- Born: Arnhild Johanna Skre May 19, 1952 (age 74) Bergen, Norway
- Occupations: Editor, historian, biographer
- Spouse: Nils Butenschøn

= Arnhild Skre =

Arnhild Johanna Skre (born 19 May 1952) is a Norwegian newspaper editor, press historian and biographer.

==Biography==
Arnhild Johanna Skre was born in Bergen. She finished her secondary education in 1971 and the Nansen Academy in 1972. In 1977 she graduated from the University of Oslo with the cand.mag. degree in social anthropology, ethnology and history. In 1978 she studied at the University of Iceland. In 2003 she took the cand.philol. degree in history.

She worked in NRK Hordaland from 1979 to 1983, and was then a freelancer for NRK, Dag og Tid and Jeg until 1986. She was then hired permanently in the weekly Dag og Tid, and was its editor-in-chief from 1990 to 1994. From 1995 to 1999 she led the cultural feature desk of Aftenposten.
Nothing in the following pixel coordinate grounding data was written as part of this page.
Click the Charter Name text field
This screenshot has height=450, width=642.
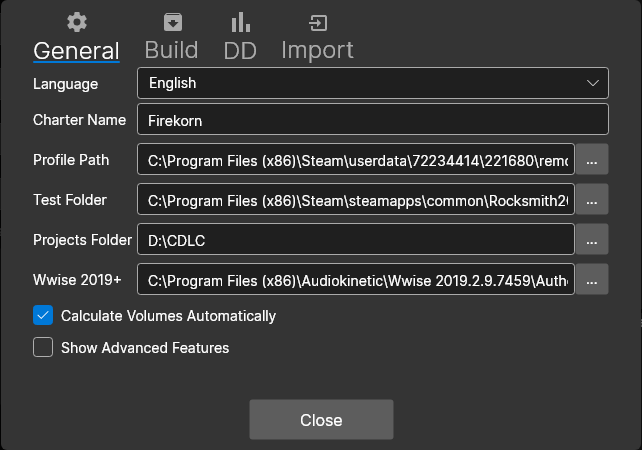coord(372,120)
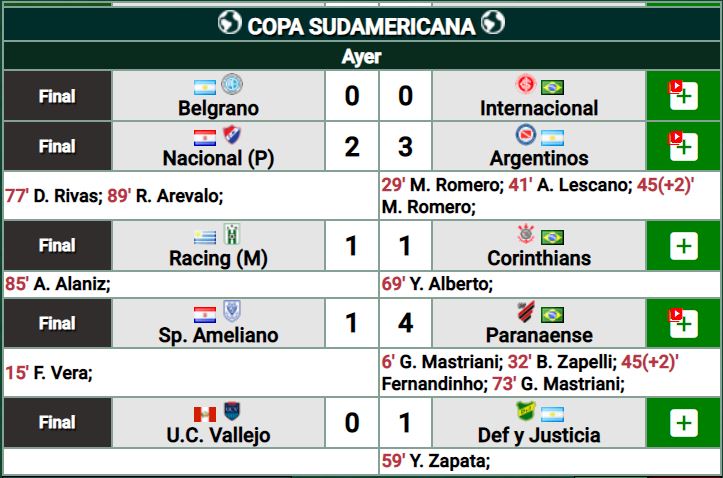Click Racing (M) club crest icon
723x478 pixels.
point(233,235)
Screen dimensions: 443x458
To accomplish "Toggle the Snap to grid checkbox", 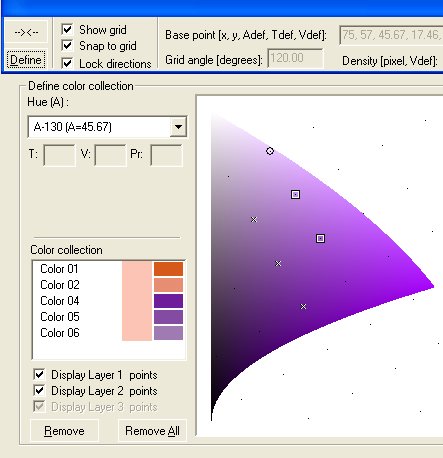I will [67, 46].
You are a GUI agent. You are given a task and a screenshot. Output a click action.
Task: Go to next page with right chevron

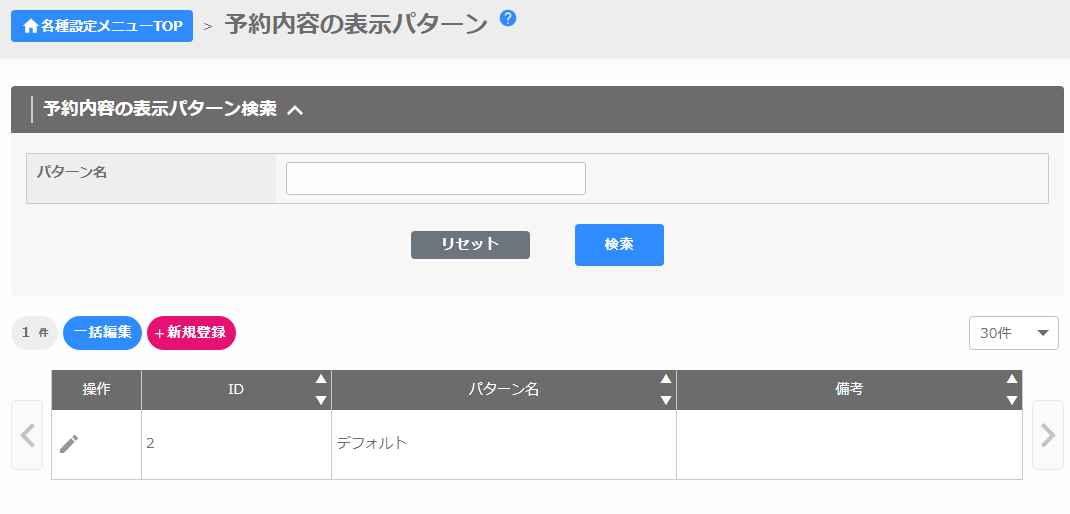[1047, 435]
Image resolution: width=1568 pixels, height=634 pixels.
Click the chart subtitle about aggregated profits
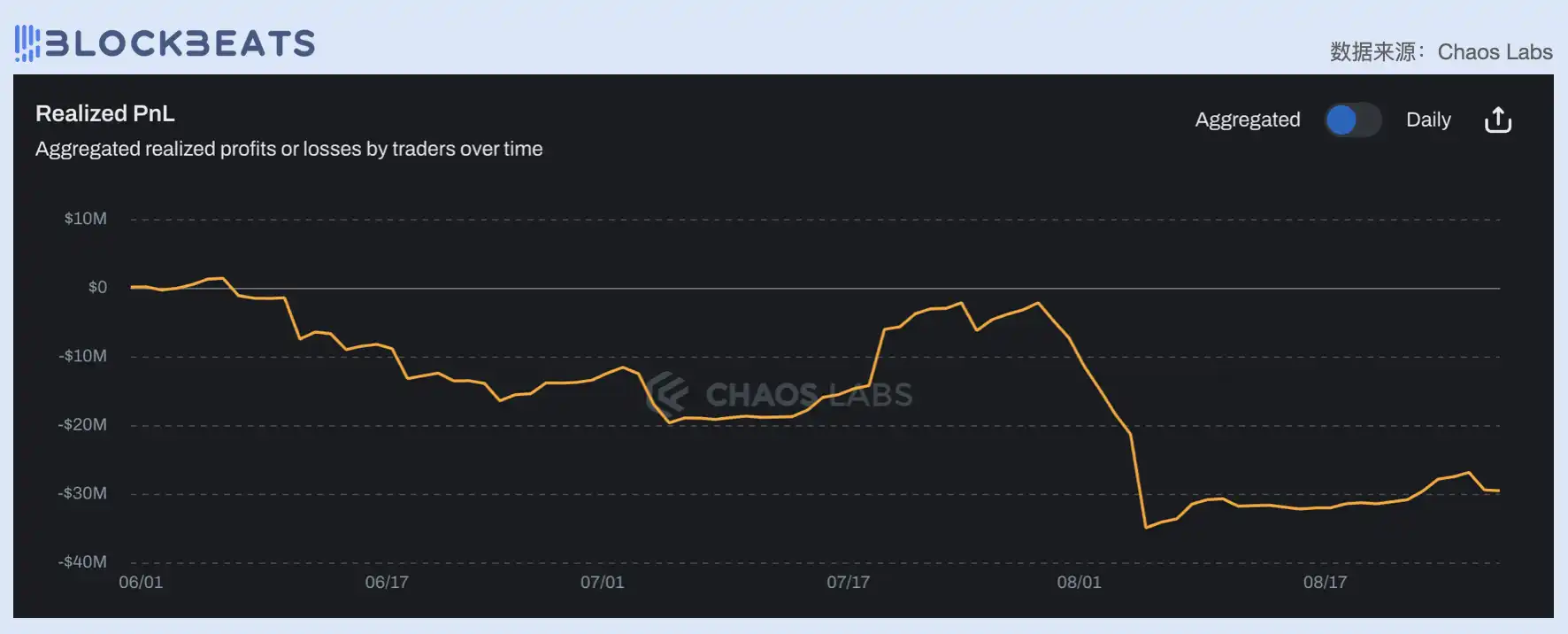tap(288, 149)
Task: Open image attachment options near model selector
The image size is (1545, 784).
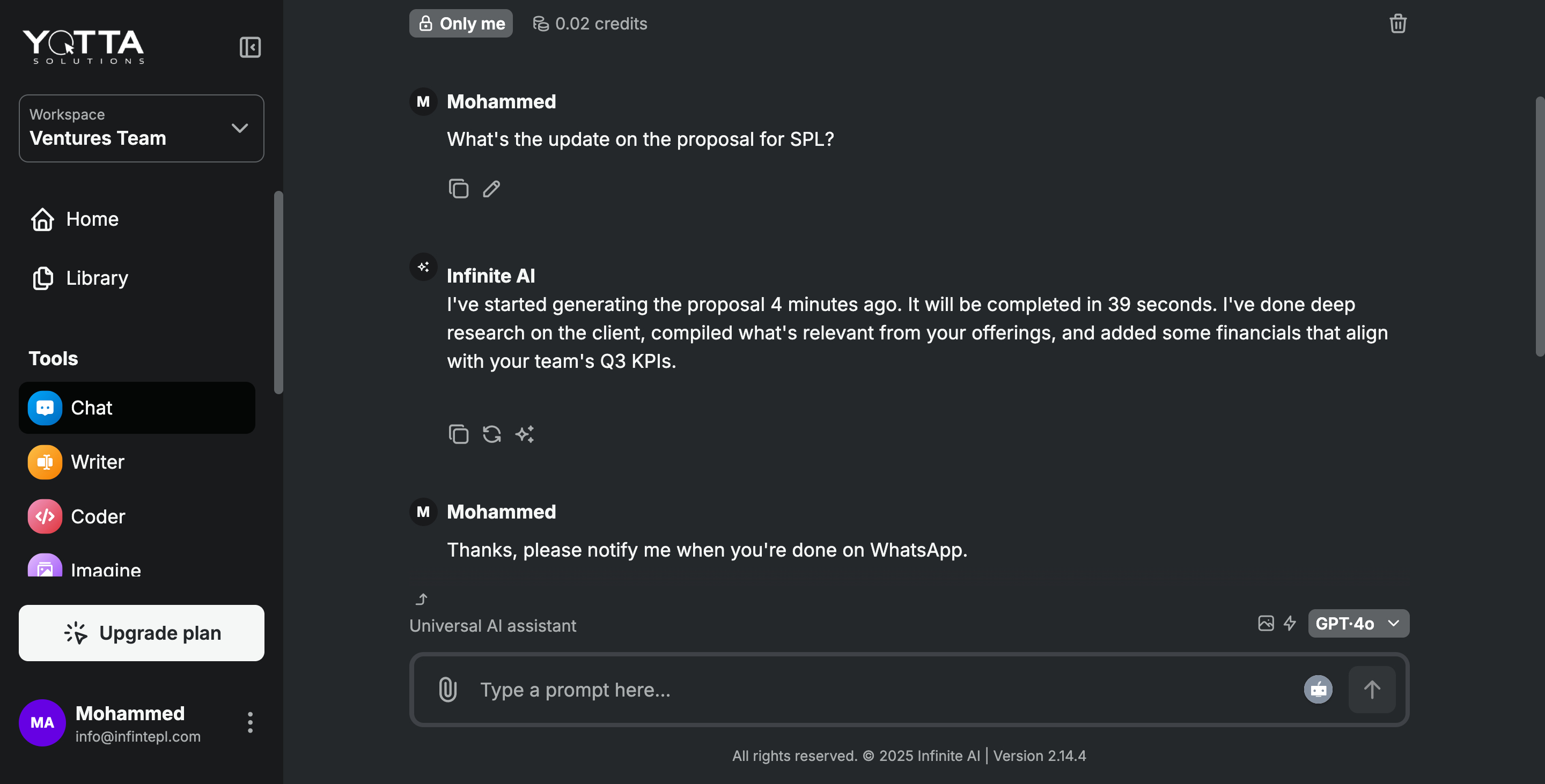Action: click(x=1266, y=623)
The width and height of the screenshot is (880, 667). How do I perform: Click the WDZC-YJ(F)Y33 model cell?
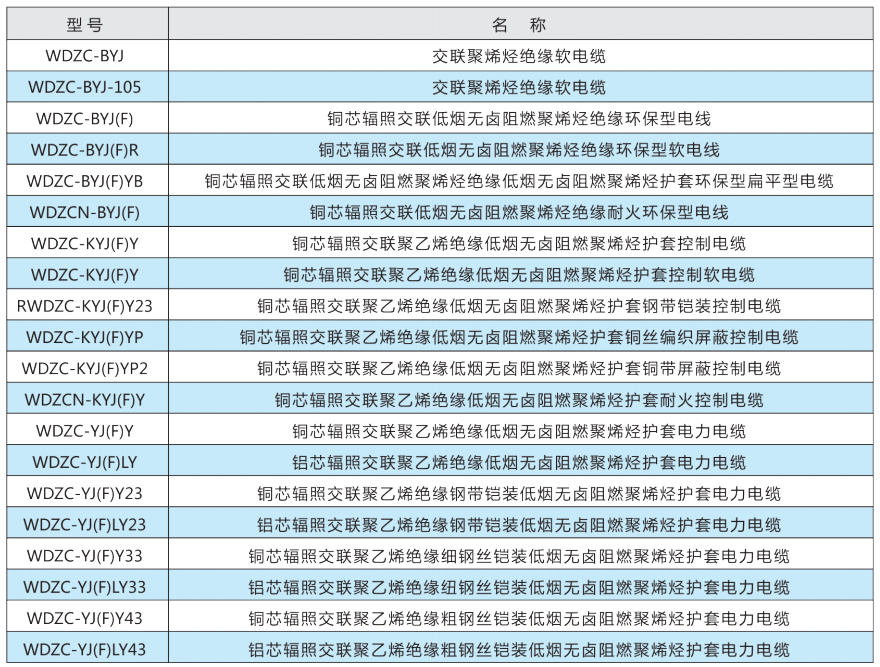(x=85, y=556)
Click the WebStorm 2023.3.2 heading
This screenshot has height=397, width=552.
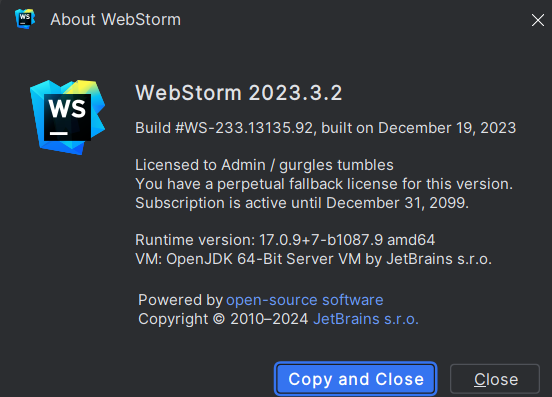(239, 93)
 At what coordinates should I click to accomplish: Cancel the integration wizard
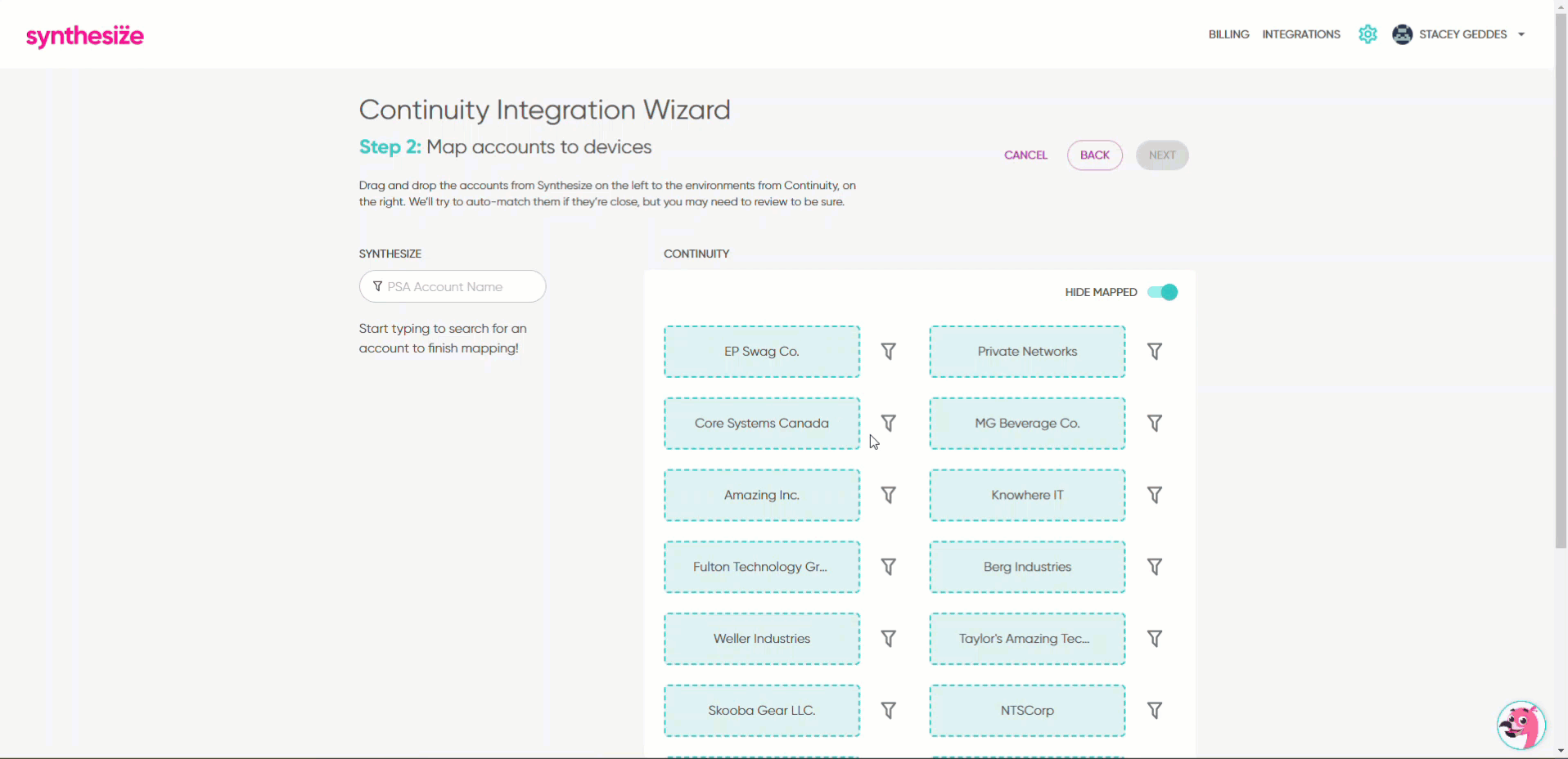(x=1025, y=155)
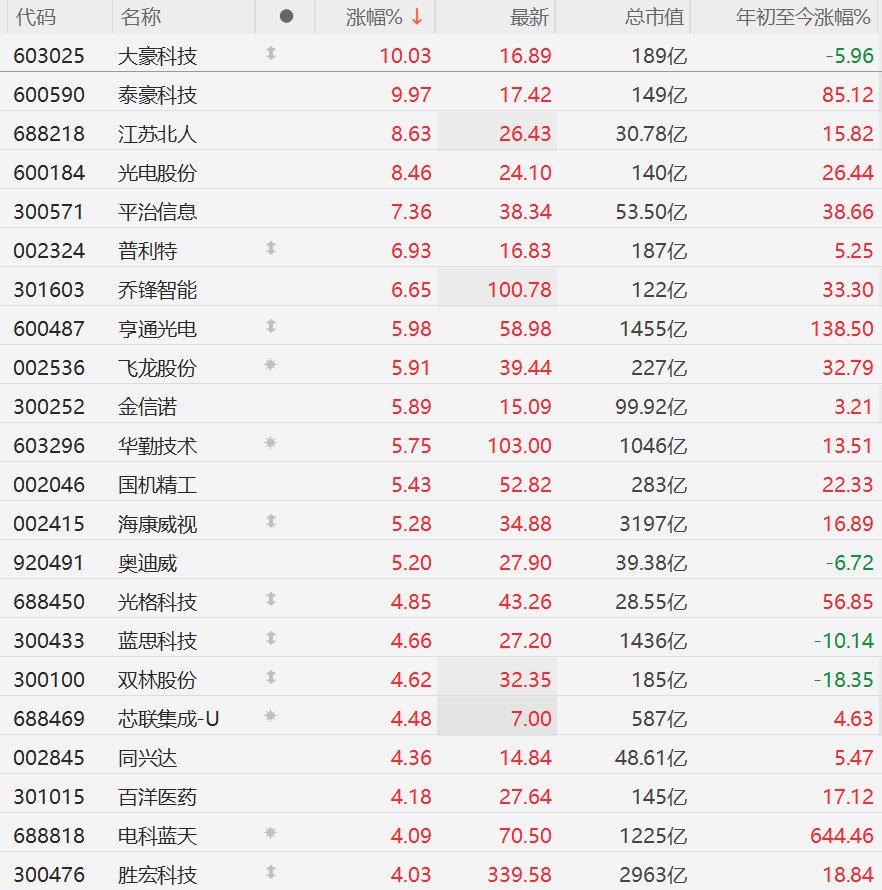
Task: Click the starburst icon beside 芯联集成-U
Action: (x=270, y=717)
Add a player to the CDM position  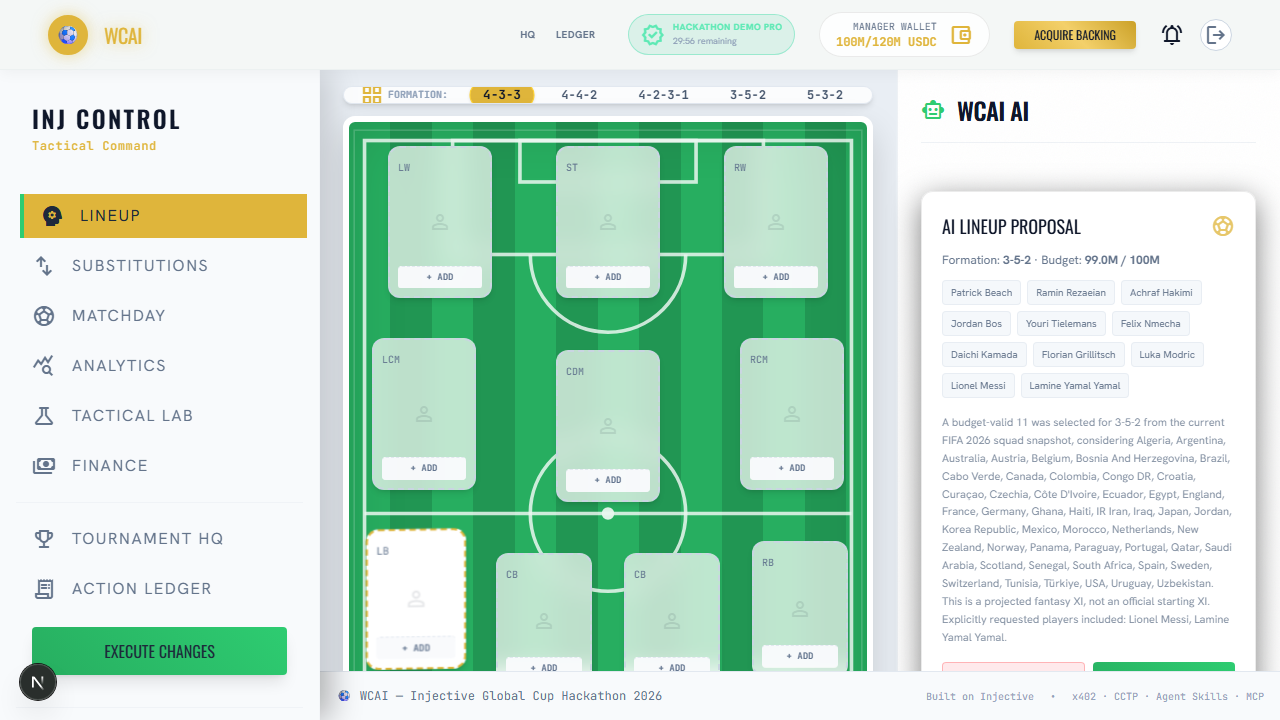click(608, 480)
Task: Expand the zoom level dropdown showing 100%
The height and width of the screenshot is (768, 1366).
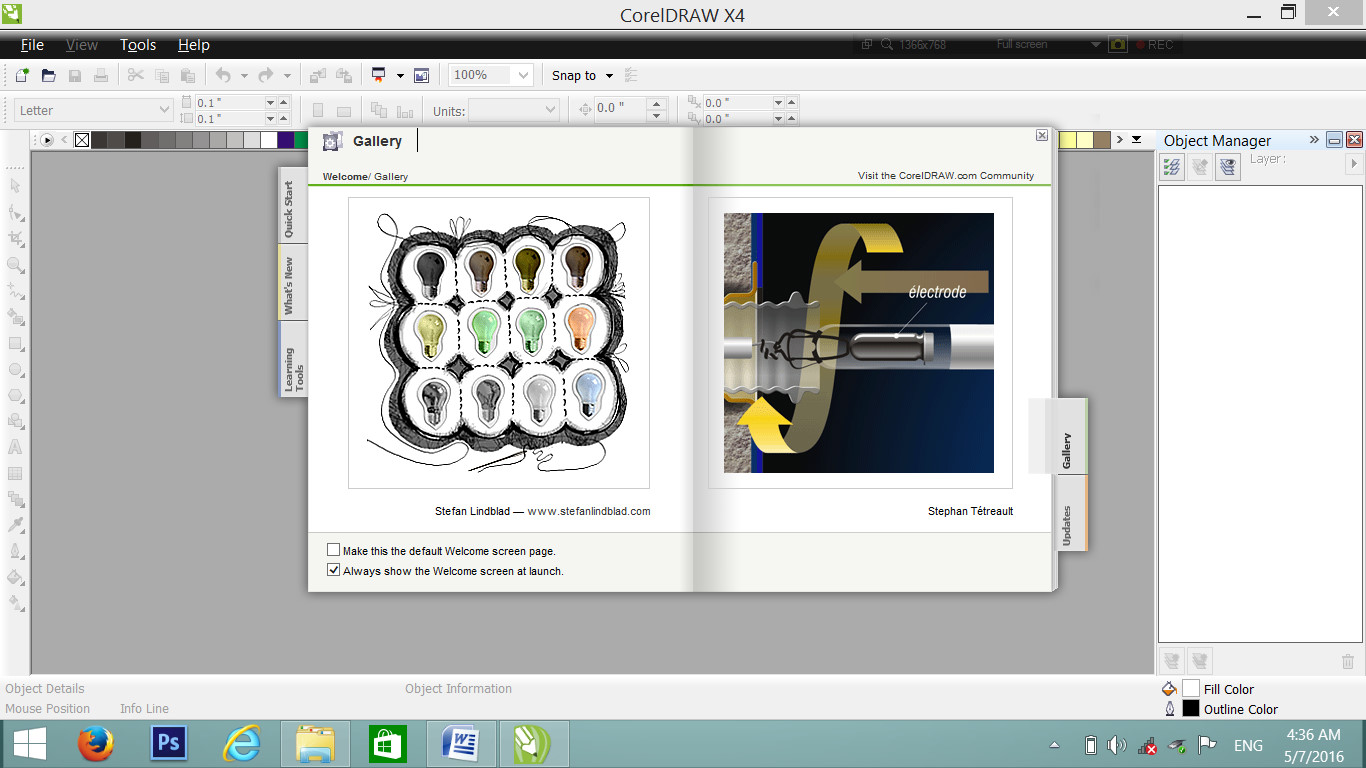Action: (521, 75)
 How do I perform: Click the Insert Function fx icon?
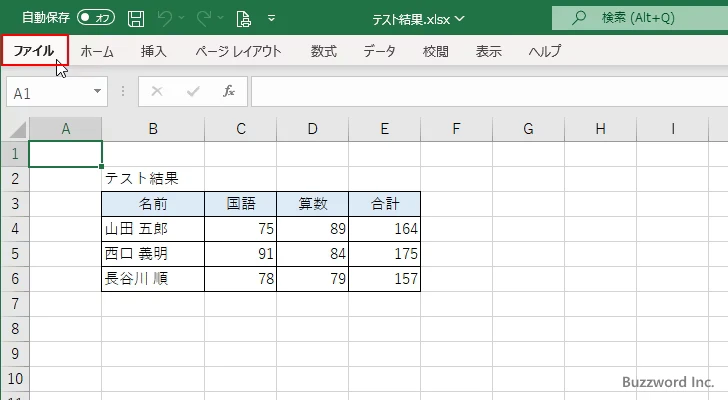tap(228, 91)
She chaired Norsk Pressehistorisk Forening from 2003 to 2010 and edited the journal Pressehistorisk tidsskrift from 2010 to 2014. She released a biography on Ragnhild Jølsen in 2008 and Hulda Garborg in 2011. The latter won the Brage Prize. She also contributed to 2010's Norsk presses historie 1660–2010.

She resides in Ytre Enebakk and is married to Nils Butenschøn.